Il tribunale monocratico di Roma ha assolto Gigi D’Alessio dall’accusa di reati fiscali “perché il fatto non sussiste“.

Questa è la notizia riportata in questi istanti da SkyTg24, che ricorda come per lui la Procura avesse richiesto una condanna a 4 anni per un’indagine iniziata nel 2018. L’accusa avrebbe incluso l’ipotesi di evasione dalle imposte da circa 1,7 milioni di euro. Nello specifico, si tratterebbe di fatti avvenuti nel 2010, quando d’Alessio non avrebbe dichiarato utili per alcuni milioni di euro, frodando così il fisco.

“La sentenza rende giustizia all’uomo prima che all’artista” hanno commentato in questi minuti i suoi legali Pierpaolo Dell’Anno, Giuseppe Murone e Gennaro Malinconico.
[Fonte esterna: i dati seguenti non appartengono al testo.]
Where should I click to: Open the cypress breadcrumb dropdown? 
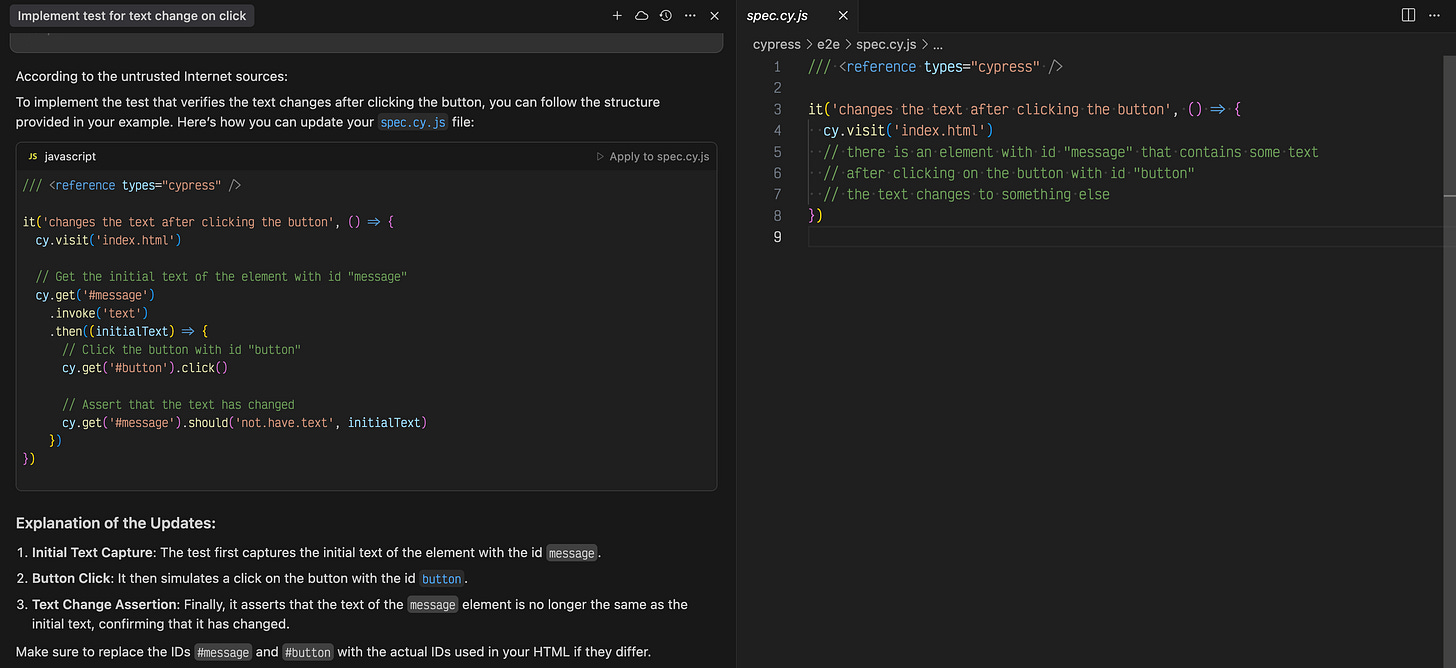[x=777, y=44]
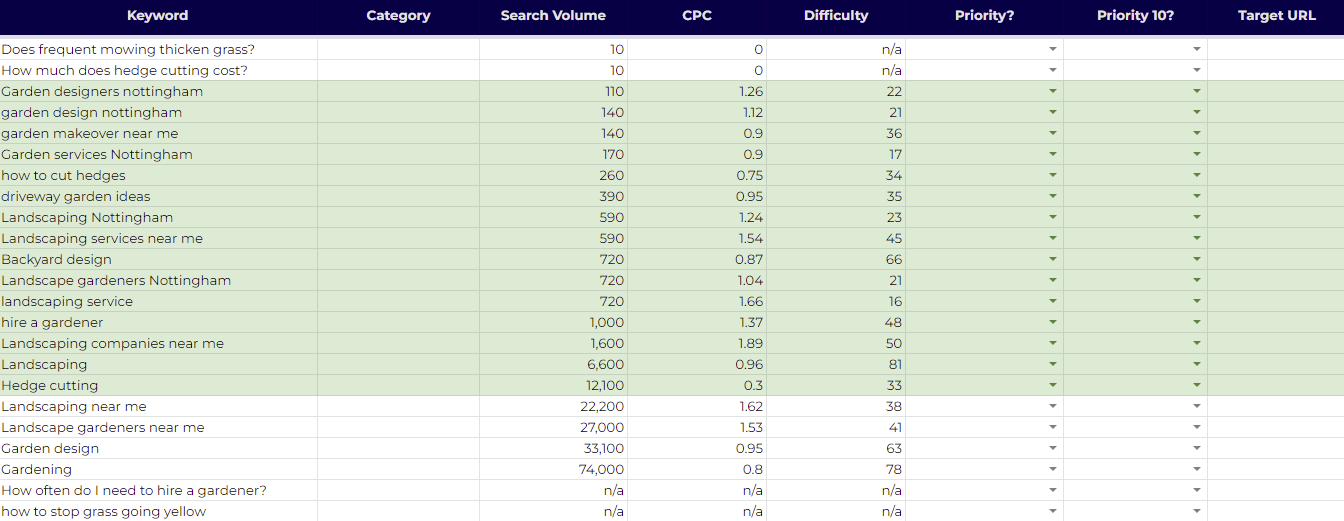Select the search volume cell showing 74,000

coord(600,470)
“Il tribunale di Roma, oggi, ristabilisce la verità a distanza di dieci anni dalle ipotesi accusatorie, rimaste prive di riscontro, riconoscendo la legittimità dell’operato dell’artista, che ha sempre creduto che la giustizia riconoscesse l’assoluta legittimità del suo agire” hanno dichiarato ancora.

“Il tempo è galantuomo” la loro conclusione.

Gigi D’Alessio condannato a 4 anni di carcere: la vicenda

Oltre a Gigi D’Alessio, l’accusa di evasione fiscale vede coinvolto un suo socio e tre legali, che si sono avvicendati al fianco della Gdg Productions srl, società riconducibile al cantante.

Agli imputati veniva contestata l’infedele dichiarazione fiscale delle imposte dirette e dell’Iva per l’anno d’imposta 2010″. Nello specifico, avrebbero infatti omesso di “indicare elementi attivi di reddito per 6.040.555 euro, evadendo l’Ires per 997.581 euro e l’Iva per 770”. Gigi D’Alessio è riconosciuto come proprietario del 95% delle quote della Gdg Productions.